Transportation Revolution Ain’t Slowing Down

Don Perrone epitomizes the transportation revolution. Project manager at Crozet-based Perrone Robotics, he displays the innards of his self-driving car.

Don Perrone epitomizes the transportation revolution. Project manager at Crozet-based Perrone Robotics, he  displays the innards of his self-driving car. Photo credit: Daily Progress.

Just a reminder of how rapidly technology is transforming automobiles and transportation, I submit two stories published yesterday….
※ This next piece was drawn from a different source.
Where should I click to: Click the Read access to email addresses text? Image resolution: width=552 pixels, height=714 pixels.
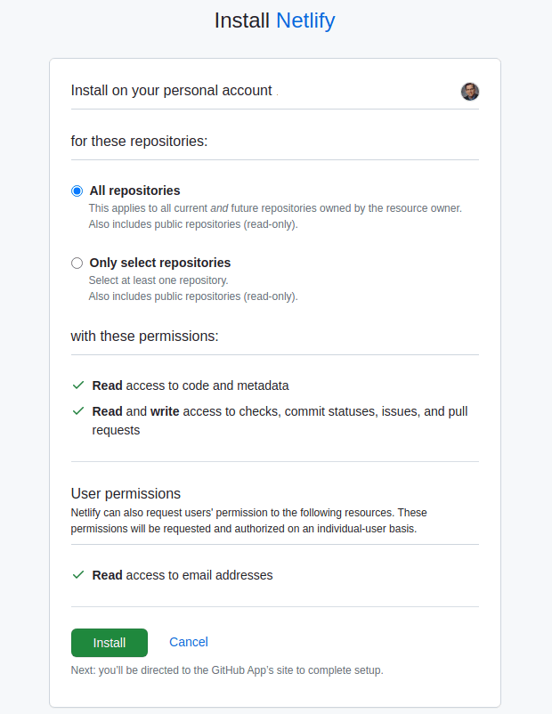point(183,575)
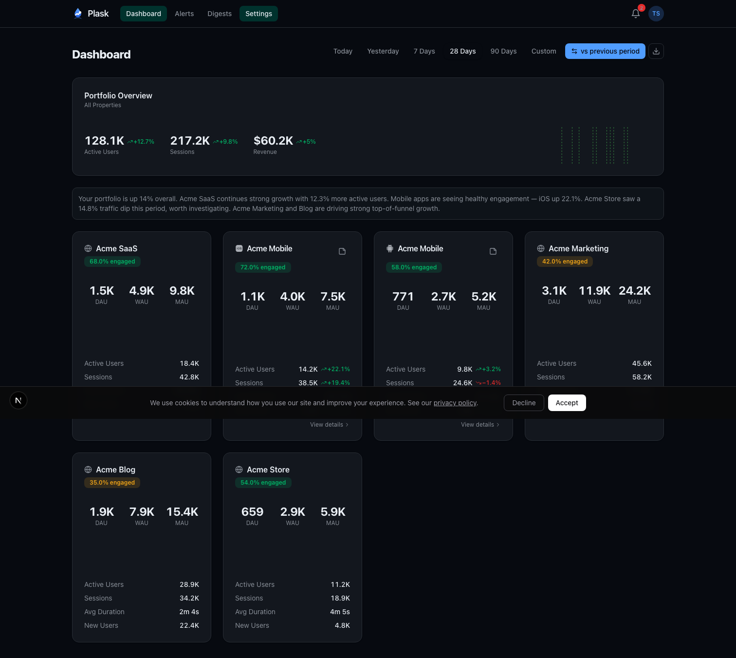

From the Daily Progress: Perrone Robotics, a Crozet-based software company, is testing automated and fully autonomous vehicles on Virginia roads. Although driverless cars in Virginia must be manned, the laws regulating autonomous driving are more accommodating here than in many other states. “It’s pretty much an open playing field,” said Greg Scharer, Perrone’s chief operating officer “Virginia has a ‘tabula rasa’ on [automated vehicle] legislation.”

California may be dominating the transportation revolution, but Virginia is a player. Virginia Tech runs one of the nation’s leading transportation research centers in Blacksburg. And in 2015 Gov. Terry McAuliffe announced the opening of the Virginia Automated Corridors, a 70-mile network of highways and arterial roads in Northern Virginia outfitted with high-definition mapping and data acquisition systems to support automated-vehicle testing. Those assets, with a friendly legal climate, makes Virginia an attractive location for research on autonomous vehicles.

Meanwhile, an MIT study hints at what carpooling options created by companies like Uber and Lyft, can accomplish. Smart phones and algorithms can accomplish amazing things. Says lead author Daniela Rus:

Instead of transporting people one at a time, drivers could transport two to four people at once, resulting in fewer trips, in less time, to make the same amount of money. A system like this could allow drivers to work shorter shifts, while also creating less traffic, cleaner air, and shorter, less stressful commutes.

The MIT team found that 95 percent of demand would be covered by some 2,000 10-person vehicles, compared to the nearly 14,000 taxis that currently operate in New York City. The algorithm works in real-time to reroute cars based on incoming requests and can dispatch idle cars to areas with high demand, says the MIT article.

Virginia doesn’t have any localities with the population density of New York. But cut the ride-sharing trips in half or two-thirds and you still have a remarkable reduction in the number of vehicles on the road. It makes no sense to spend multi-billions on new highways and transit projects when this potential lies within our grasp.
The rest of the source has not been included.